*** Opening Records for the exercise ***

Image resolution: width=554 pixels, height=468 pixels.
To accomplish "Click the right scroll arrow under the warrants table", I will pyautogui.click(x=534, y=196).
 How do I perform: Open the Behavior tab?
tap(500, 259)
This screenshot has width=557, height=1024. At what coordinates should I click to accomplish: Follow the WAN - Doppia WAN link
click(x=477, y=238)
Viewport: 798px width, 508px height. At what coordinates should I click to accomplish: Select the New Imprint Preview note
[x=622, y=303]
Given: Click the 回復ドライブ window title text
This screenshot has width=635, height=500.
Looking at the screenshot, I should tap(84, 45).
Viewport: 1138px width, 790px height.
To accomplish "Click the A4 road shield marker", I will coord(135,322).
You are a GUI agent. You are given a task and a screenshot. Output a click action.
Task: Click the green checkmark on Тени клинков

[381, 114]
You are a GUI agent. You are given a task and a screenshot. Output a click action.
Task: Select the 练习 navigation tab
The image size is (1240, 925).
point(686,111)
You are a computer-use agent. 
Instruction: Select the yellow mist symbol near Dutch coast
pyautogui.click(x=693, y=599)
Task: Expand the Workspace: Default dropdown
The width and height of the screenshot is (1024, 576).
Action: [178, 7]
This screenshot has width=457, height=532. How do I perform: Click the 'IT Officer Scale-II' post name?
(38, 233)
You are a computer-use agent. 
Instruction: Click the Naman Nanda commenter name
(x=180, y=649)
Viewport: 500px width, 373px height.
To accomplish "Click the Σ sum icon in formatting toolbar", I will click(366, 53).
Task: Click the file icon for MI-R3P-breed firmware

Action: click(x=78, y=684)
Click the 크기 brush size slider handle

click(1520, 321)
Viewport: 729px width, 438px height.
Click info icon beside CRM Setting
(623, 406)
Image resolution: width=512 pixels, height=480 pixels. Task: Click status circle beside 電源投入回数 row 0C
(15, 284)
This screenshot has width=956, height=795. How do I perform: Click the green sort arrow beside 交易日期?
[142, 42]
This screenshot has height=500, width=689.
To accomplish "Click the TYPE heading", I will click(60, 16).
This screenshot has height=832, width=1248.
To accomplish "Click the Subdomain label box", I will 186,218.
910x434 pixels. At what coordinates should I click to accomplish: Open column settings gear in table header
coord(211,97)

*** Closing Records for the exercise ***

Problem requirements =
Only the number is wanted: how many lines in the listing hold "will"?

Solved problem =
5